++++ Quoted passage

Comment by paradox460

Comment by paradox460 4 days ago

2 replies

This works because you're deliberately targeting a set of features Firefox supports, and the overwhelming majority of the time they're a subset of what Chrome (and increasingly, Safari) support

Read over the various web platform blogs out there, and keep a tally of how many times you'll see "Firefox gains support for XYZ in 139, bringing it to widespread availability. Chrome has supported this since 32 and Safari since version 16"

And many of these are fantastically useful features. Sure, they're not ground breaking building blocks like in the old days when IE didn't even support certain types of box model, but they're echos of the past

PaulHoule 4 days ago

Worse than that, where I work I can only install an LTS Firefox so I am stuck with relatively old features, but, hey, I’m in React land using components with some time lag in their development that don’t use these new features. I was kinda shocked to see that mainstream toolkits aren’t using <dialog/> given that it is a huge leap forward for accessibility… screen readers do not see anything they’re not supposed to see, end of story. Trouble is that it does cause trouble for frameworks that depend heavily on portalization.

++++++++
++++ Extracted entries

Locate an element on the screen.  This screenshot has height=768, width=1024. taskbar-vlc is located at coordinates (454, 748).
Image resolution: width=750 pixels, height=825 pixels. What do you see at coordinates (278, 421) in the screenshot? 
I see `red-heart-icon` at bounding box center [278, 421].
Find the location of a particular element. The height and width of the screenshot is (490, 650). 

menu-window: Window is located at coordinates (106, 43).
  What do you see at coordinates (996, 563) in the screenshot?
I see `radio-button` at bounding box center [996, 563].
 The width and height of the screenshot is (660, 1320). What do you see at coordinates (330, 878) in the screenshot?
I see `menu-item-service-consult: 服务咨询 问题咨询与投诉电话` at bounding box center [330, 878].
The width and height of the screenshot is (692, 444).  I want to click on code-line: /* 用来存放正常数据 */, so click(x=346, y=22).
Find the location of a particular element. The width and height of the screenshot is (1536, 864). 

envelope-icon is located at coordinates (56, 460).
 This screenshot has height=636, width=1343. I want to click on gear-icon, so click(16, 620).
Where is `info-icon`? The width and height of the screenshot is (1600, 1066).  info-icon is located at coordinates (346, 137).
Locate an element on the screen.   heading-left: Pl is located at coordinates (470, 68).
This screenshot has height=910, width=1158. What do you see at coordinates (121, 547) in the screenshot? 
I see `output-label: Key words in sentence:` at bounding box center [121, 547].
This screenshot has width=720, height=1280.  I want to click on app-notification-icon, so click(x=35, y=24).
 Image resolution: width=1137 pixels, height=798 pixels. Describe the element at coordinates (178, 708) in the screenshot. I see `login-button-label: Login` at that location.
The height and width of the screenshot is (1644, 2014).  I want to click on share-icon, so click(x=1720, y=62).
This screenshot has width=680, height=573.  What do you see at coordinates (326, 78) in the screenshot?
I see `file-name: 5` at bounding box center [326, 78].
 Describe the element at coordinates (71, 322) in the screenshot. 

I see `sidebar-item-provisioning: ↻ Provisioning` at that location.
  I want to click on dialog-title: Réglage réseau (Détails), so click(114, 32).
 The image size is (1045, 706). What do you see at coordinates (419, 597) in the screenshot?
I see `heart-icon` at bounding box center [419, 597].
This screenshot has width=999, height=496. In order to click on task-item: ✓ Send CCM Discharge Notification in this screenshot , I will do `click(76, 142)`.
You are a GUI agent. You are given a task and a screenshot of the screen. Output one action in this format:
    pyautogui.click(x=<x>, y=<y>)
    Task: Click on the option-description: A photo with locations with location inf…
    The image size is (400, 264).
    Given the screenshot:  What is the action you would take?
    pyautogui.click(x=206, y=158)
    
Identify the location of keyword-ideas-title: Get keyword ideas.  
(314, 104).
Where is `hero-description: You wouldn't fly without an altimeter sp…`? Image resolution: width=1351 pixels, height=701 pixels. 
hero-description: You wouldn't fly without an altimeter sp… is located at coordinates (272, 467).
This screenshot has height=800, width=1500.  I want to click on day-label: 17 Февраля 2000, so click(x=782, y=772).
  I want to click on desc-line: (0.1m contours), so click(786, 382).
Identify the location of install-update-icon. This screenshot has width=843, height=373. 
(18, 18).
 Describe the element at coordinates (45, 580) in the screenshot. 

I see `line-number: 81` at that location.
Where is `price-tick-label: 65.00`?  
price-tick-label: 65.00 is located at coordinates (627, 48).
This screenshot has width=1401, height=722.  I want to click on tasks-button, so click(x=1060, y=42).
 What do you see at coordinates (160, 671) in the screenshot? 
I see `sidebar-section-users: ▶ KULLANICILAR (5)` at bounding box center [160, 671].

++++++++

§ Things to do:
A) In the comment thread, what version of Firefox is PaulHoule limited to installing at work?
B) Summarize the comment thread in two sentences.
C) Please continue the comment thread from where it stops.

§ Answers to this exercise:
A) Only an LTS Firefox.

B) paradox460 says that targeting Firefox's features works because they are usually a subset of what Chrome and, increasingly, Safari support, and that web platform blogs often report Firefox gaining features long after the other browsers. PaulHoule replies that he can only install an LTS Firefox at work, and he was surprised that mainstream toolkits aren't using <dialog/> even though it is a big step forward for accessibility, though it causes trouble for frameworks that depend heavily on portalization.

C)
  • paradox460 3 days ago

    The one that's shocked me the most is when I was writing some CSS for a recent project using Lit components, and nesting doesn't work at all.

    Component level CSS is simple enough that I didn't really have to go out of my way to do anything above and beyond, and if I had to I could just use a loader that uses sass or postcss or something similar, but it was a bit surprising.

    That said, I have really enjoyed Lit. I wrote the original components for this project in 2023, and haven't really touched them till earlier this week. Bumped all package dependencies, and did the usual things you'd do for an upgrade, and they have had a stable API over the two years they've existed.

    Regarding Dialog, a few years ago, when it was brand new, I was working on a project that used LiveView and SurfaceUI. We had a few modals that were used throughout the app, and I was in the process of migrating them to use Dialog before getting laid off. The tricky part, at the time, was that a Dialog invoked through pure HTML, no JS, lacked certain features that were available to the JS APIs. The HTML side has caught up, and the JS APIs have improved, but I've not touched frontend professionally in that time.